[EXERCISE]
Starting with the line that contains "Screen dimensions: 1318x896" and ending with the last line of the entries, repeat exactly those lines and nothing else, pictures excluded.

[Items from a data source]
——————————
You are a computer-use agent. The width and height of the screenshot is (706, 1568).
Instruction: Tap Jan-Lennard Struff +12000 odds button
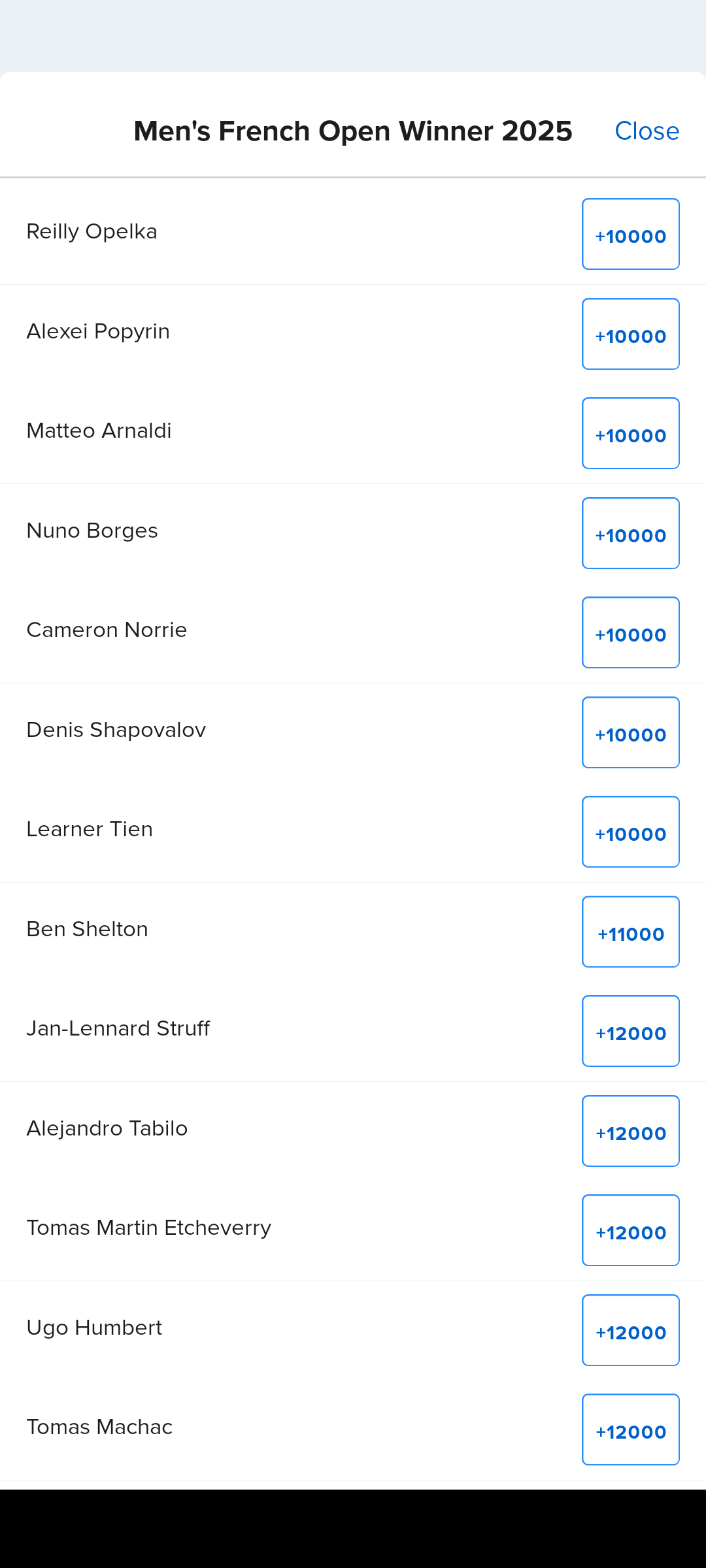click(630, 1032)
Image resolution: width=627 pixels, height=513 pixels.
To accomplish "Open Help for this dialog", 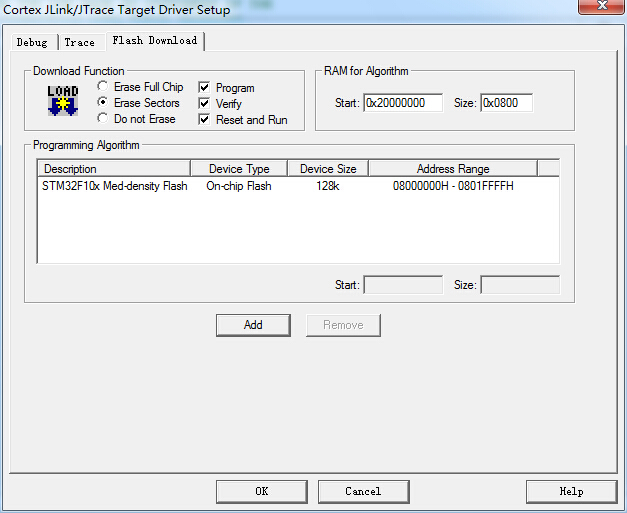I will [570, 491].
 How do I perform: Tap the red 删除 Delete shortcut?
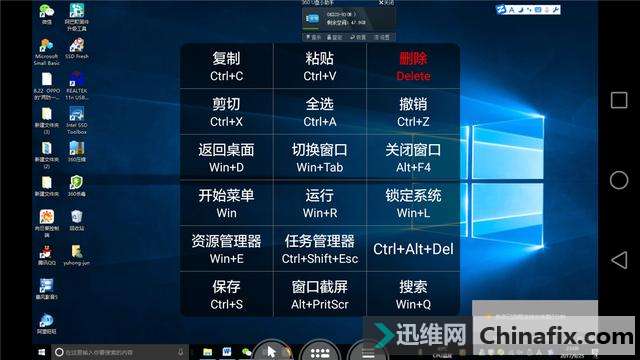tap(413, 66)
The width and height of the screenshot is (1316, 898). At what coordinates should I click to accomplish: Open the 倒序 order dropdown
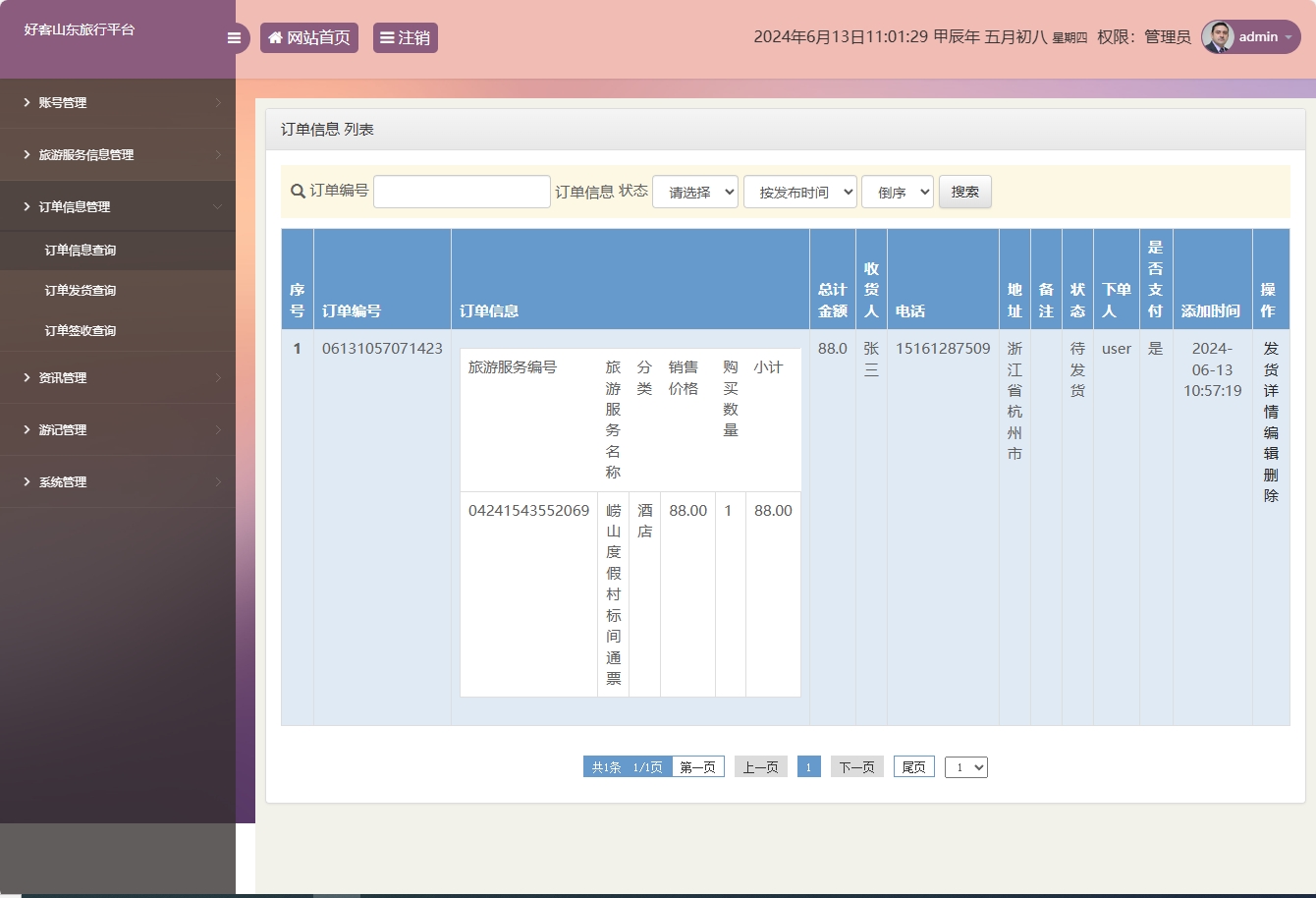pos(897,193)
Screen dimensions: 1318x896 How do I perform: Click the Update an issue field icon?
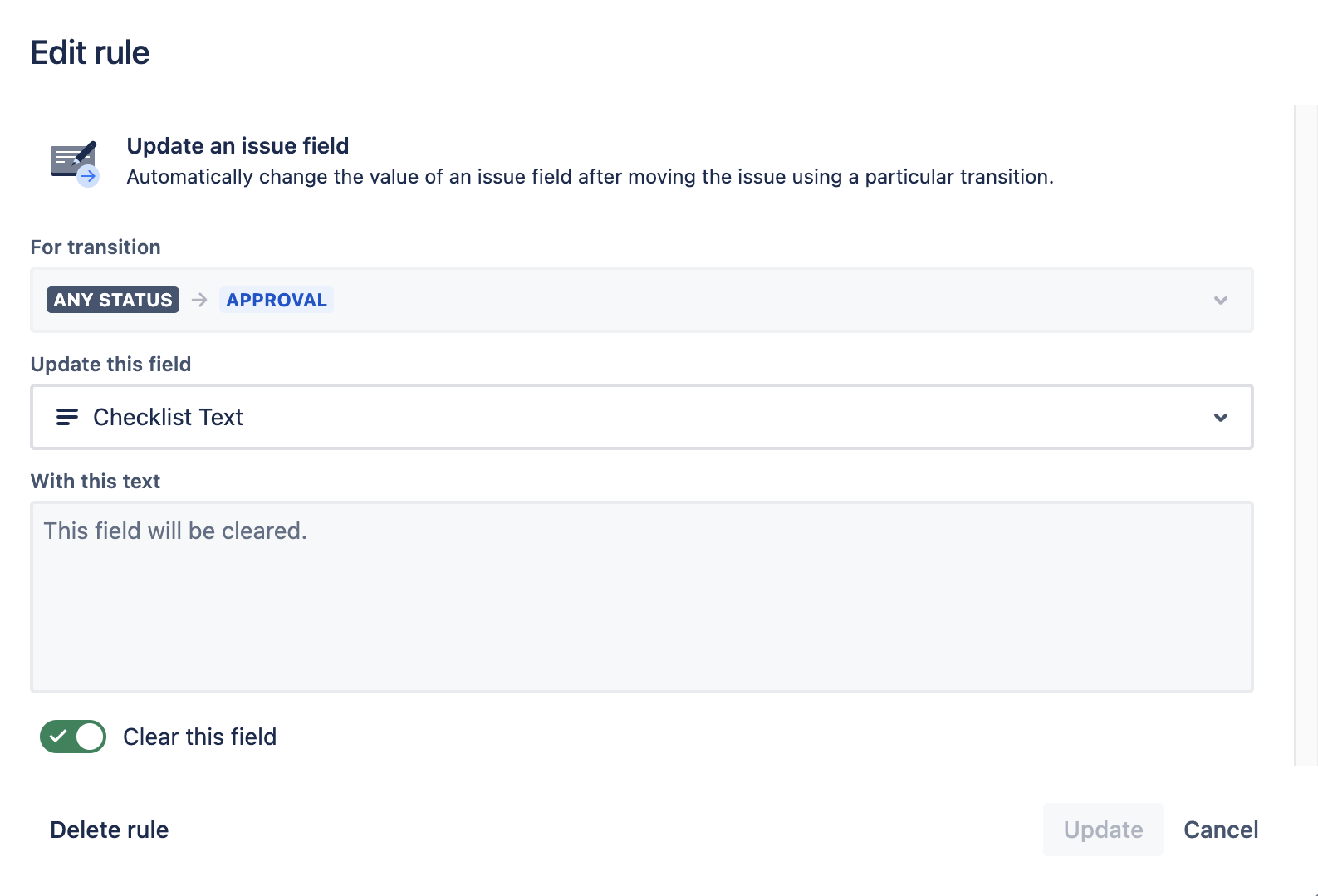click(x=75, y=163)
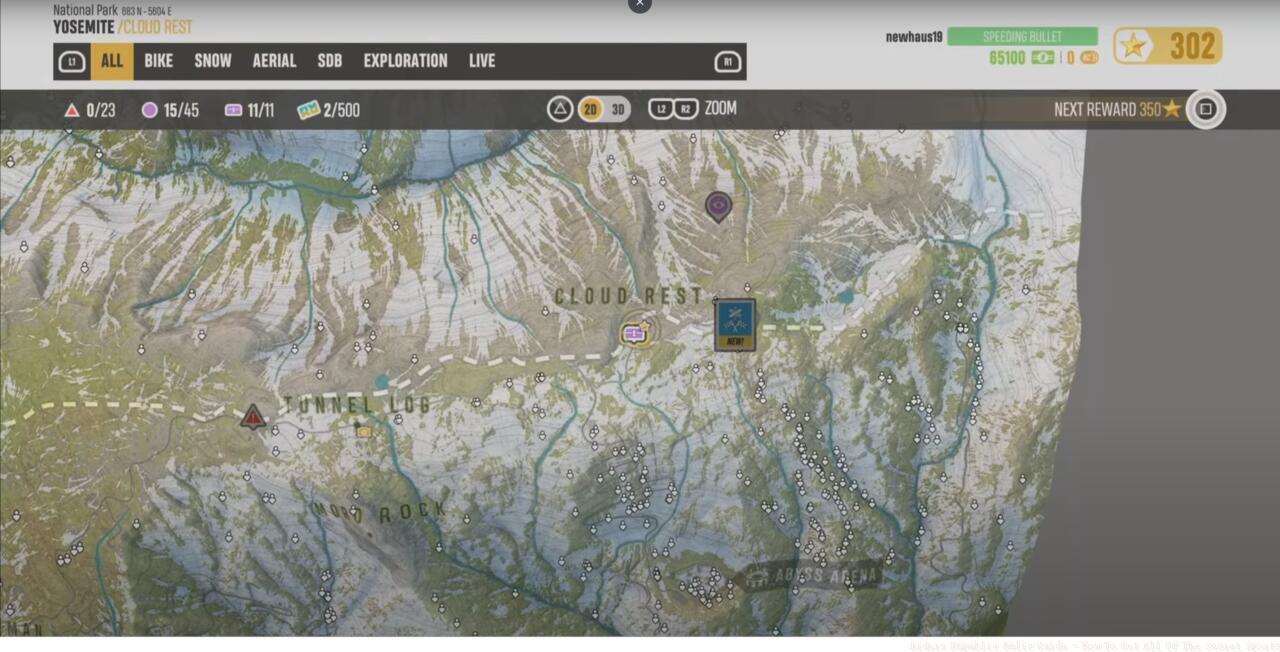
——————————
[ANSWER SECTION]
Screen dimensions: 1318x896 How do I perform: Click the Update an issue field icon?
click(x=75, y=163)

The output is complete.